Concludo con una vita vissuta di corsa, in affanno, rimandando veramente cose veramente importanti, la vita vera, per farne altre, lontane come miraggi e, alla fine, inutili. Anche su questo, soprattutto su questo, ho riflettuto a lungo, concludendo che solo così avremo finalmente pace.

Ho la certezza che la tua grande forza d’animo, i nostri figli, il nostro nipotino, ti aiuteranno a vivere con serenità e a ricordarmi, perdonato da voi per questo brusco addio. Non riesco a dirti altro: il pensiero di non vederti più, il rimorso di aver distrutto gli anni più sereni, come dovevano essere i nostri futuri, mi chiude la gola. Penso ai nostri ragazzi, la nostra parte più bella e penso con serenità al loro futuro. Mi sembra che abbiano una strada tracciata davanti a sé. Sarà una strada difficile, in salita, come sono tutte le cose di questo mondo; dure e piene di ostacoli.

Sono certo che ciascuno l’affronterà con impegno e con grande serenità come l’ha già fatto Stefano e come sta facendo anche Silvana. Si dovranno aiutare l’un con l’altro come spero stiano facendo, secondo quanto abbiamo discusso più volte in questi ultimi mesi, scrivendoci lettere affettuose.
Stefano resta con un peso più grave sul cuore per essere improvvisamente rimasto privato della nostra carissima Mariarosa.

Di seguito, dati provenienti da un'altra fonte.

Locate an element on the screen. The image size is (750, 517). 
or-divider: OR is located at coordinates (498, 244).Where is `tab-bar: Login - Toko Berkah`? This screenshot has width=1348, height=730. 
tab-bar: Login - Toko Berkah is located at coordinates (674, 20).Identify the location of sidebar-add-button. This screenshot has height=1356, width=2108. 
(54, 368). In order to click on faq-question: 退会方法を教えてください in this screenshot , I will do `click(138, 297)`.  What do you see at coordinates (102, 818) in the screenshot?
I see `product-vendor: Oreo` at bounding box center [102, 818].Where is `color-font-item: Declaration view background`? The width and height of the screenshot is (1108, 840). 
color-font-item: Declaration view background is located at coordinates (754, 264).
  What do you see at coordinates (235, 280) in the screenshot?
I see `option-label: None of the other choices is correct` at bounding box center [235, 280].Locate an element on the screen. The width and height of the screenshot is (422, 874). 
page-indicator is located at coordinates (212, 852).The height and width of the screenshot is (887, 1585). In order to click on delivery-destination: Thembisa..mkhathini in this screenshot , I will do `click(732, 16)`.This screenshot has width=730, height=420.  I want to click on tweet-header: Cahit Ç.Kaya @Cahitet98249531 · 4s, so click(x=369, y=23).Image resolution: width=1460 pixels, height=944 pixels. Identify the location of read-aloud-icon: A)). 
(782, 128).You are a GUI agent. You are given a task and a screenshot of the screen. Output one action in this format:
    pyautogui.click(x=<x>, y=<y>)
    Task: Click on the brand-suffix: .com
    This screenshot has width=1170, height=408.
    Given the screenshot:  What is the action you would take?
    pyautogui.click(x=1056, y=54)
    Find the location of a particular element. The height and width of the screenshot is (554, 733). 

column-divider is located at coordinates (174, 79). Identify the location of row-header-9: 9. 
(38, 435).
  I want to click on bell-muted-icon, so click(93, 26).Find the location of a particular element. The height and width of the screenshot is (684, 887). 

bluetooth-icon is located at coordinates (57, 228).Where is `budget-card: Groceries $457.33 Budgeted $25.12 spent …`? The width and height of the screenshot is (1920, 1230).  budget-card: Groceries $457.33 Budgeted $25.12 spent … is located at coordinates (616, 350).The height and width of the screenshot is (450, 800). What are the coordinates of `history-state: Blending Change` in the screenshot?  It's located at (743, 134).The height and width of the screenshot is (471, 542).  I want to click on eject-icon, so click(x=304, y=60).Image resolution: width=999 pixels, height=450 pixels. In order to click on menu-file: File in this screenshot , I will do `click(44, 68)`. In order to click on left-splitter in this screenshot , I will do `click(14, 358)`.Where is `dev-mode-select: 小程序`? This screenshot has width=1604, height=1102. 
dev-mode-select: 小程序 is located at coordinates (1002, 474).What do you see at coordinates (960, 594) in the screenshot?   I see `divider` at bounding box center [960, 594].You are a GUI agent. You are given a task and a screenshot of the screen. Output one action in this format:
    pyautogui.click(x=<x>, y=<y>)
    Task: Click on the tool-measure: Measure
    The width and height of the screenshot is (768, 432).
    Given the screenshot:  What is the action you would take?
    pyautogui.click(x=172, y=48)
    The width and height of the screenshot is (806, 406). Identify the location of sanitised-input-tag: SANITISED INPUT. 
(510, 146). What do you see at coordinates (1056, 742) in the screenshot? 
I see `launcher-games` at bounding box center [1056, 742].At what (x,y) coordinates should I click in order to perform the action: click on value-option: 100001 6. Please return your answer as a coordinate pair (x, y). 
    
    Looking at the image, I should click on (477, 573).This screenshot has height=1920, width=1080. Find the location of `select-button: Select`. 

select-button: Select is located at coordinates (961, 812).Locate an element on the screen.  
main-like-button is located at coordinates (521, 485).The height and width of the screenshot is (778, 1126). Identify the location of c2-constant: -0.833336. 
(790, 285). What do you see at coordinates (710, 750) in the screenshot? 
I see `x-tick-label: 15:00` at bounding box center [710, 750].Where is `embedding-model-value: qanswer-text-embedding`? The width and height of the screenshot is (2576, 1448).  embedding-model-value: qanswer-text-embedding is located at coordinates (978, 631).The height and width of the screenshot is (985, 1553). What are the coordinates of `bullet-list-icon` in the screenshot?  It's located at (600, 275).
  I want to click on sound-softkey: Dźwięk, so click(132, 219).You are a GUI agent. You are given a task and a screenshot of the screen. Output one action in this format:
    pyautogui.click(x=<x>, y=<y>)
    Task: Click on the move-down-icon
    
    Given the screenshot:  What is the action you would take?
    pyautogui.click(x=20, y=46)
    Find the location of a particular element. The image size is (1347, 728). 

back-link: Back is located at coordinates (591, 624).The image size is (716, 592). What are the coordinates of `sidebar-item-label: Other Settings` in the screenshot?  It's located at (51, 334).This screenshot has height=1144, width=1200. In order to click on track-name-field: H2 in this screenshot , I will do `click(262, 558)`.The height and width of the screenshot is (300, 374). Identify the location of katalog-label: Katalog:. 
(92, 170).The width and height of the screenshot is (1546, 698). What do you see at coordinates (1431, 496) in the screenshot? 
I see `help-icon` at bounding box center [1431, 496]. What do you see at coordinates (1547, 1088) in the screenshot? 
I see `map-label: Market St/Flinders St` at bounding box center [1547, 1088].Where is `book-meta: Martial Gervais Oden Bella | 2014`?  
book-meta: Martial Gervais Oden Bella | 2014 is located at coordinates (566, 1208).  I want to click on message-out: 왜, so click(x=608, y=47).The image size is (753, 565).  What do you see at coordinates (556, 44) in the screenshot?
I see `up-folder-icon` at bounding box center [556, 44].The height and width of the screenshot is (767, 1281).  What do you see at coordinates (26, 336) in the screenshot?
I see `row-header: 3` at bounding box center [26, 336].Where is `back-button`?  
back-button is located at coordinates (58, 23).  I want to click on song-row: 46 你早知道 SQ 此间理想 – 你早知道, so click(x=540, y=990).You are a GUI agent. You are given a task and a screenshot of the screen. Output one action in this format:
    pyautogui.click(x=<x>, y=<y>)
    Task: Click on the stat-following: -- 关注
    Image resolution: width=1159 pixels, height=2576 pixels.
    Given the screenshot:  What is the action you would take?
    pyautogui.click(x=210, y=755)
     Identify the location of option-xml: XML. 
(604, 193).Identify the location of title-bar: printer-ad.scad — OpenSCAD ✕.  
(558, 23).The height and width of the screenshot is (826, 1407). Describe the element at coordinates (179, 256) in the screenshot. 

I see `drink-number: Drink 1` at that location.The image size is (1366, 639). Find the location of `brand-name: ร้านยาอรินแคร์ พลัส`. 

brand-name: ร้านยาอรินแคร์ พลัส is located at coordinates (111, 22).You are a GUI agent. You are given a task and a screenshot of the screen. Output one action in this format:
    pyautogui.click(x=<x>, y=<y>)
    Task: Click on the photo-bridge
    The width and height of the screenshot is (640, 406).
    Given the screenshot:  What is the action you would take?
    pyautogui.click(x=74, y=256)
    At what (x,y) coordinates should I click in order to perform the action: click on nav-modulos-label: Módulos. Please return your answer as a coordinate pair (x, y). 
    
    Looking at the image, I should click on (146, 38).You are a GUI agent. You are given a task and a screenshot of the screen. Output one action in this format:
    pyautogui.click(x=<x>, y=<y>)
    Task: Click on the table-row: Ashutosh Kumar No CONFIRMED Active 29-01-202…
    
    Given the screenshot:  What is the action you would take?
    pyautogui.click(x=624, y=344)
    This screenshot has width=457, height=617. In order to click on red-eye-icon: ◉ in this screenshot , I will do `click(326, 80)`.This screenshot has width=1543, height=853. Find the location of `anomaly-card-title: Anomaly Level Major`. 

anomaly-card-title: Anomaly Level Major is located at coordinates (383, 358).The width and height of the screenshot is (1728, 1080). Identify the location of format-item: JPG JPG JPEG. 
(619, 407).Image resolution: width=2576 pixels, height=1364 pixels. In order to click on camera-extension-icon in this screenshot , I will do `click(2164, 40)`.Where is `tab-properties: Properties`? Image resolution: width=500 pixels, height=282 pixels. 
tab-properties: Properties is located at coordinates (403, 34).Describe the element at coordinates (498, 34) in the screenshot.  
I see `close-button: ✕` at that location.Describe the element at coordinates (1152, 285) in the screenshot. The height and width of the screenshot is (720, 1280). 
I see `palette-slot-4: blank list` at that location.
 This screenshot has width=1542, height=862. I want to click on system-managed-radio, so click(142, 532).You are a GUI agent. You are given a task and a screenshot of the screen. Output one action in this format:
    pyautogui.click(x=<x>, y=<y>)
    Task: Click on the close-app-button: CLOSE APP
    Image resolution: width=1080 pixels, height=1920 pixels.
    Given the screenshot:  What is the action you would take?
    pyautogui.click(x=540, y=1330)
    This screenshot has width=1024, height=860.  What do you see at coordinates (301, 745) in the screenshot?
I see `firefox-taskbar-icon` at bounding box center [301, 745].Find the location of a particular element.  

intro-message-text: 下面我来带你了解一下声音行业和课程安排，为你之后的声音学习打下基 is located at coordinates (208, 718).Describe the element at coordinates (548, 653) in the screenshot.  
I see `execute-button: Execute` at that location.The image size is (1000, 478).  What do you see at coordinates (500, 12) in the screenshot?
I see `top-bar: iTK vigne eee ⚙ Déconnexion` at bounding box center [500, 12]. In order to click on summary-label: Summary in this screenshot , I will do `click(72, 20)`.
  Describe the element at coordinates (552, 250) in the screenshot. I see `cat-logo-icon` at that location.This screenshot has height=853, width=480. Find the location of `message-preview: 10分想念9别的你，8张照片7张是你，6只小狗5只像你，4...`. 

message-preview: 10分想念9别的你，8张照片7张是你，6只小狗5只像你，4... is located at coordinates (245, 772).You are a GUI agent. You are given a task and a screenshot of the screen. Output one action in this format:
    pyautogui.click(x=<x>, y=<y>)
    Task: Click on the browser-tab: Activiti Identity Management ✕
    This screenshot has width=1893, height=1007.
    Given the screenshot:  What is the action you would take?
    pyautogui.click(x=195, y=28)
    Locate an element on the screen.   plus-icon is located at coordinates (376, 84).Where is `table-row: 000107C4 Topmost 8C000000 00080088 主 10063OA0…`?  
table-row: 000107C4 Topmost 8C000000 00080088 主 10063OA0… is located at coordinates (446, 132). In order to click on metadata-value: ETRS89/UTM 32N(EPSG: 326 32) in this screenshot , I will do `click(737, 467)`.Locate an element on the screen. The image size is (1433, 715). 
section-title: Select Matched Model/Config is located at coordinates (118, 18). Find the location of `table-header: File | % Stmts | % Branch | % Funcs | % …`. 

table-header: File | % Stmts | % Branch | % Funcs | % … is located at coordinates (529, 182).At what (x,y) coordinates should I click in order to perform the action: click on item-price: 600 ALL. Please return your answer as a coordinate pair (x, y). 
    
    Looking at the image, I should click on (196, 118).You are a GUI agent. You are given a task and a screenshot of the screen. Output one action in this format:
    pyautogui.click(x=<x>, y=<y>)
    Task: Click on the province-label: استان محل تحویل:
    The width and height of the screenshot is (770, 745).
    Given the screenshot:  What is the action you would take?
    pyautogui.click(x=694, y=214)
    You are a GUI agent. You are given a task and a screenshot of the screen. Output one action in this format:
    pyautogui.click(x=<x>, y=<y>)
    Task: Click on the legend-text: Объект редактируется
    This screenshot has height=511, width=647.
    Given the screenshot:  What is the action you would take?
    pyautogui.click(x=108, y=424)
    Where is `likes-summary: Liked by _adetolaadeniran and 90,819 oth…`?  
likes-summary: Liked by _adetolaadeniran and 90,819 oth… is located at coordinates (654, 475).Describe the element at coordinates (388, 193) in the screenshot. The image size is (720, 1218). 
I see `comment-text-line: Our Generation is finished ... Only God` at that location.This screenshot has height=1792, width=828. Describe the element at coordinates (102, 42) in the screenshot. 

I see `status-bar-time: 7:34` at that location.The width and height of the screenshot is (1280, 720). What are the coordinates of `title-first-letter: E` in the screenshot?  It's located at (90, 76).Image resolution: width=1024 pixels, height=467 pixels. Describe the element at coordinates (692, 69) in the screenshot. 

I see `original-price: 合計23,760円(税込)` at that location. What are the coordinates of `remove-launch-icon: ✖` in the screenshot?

Al dolcissimo Francesco, piccolino senza mamma, daremo tutto il calore del nostro affetto e voi gli darete anche il mio, quella parte serena che vi lascio per lui.

Le mie sorelle, una più brava dell’altra in una sequenza senza fine, con le loro bravissime figliole, con Giulio e Claudio, sono le altre persone care che lascio con tanta tristezza.
Carissime Giuliana e Lella, a questo punto cruciale della mia vita non ho saputo fare altro, non ho trovato altra soluzione.

Ricordo Sergio e la sua famiglia con tanto affetto, ricordo i miei cugini di Guastalla, i C. [si indica solo l’iniziale del cognome che nel testo originale è riportato per intero, Nda] e i loro figli. Da tutti ho avuto qualcosa di valore, qualcosa di importante, come l'affetto, la simpatia, l’amicizia. A tutti lascio il ricordo di me che vorrei non fosse quello di una scheggia che improvvisamente sparisce senza una ragione, come se fosse impazzita. Non è così, questo è un addio al quale ho pensato e ripensato con lucidità, chiarezza e determinazione.

Non ho alternative. Desidero essere cremato e che Bruna, la mia compagna di ogni momento triste e felice, conservi le ceneri fino alla morte. Dopo di che siano sparse in qualunque mare.
Addio mia dolcissima sposa e compagna, Bruna, addio per sempre. Addio Stefano, Silvano, Giuliana, addio. Addio a tutti. Miei carissimi, vi abbraccio tutti insieme, per l’ultima volta.
Il vostro sposo, papà, nonno, fratello».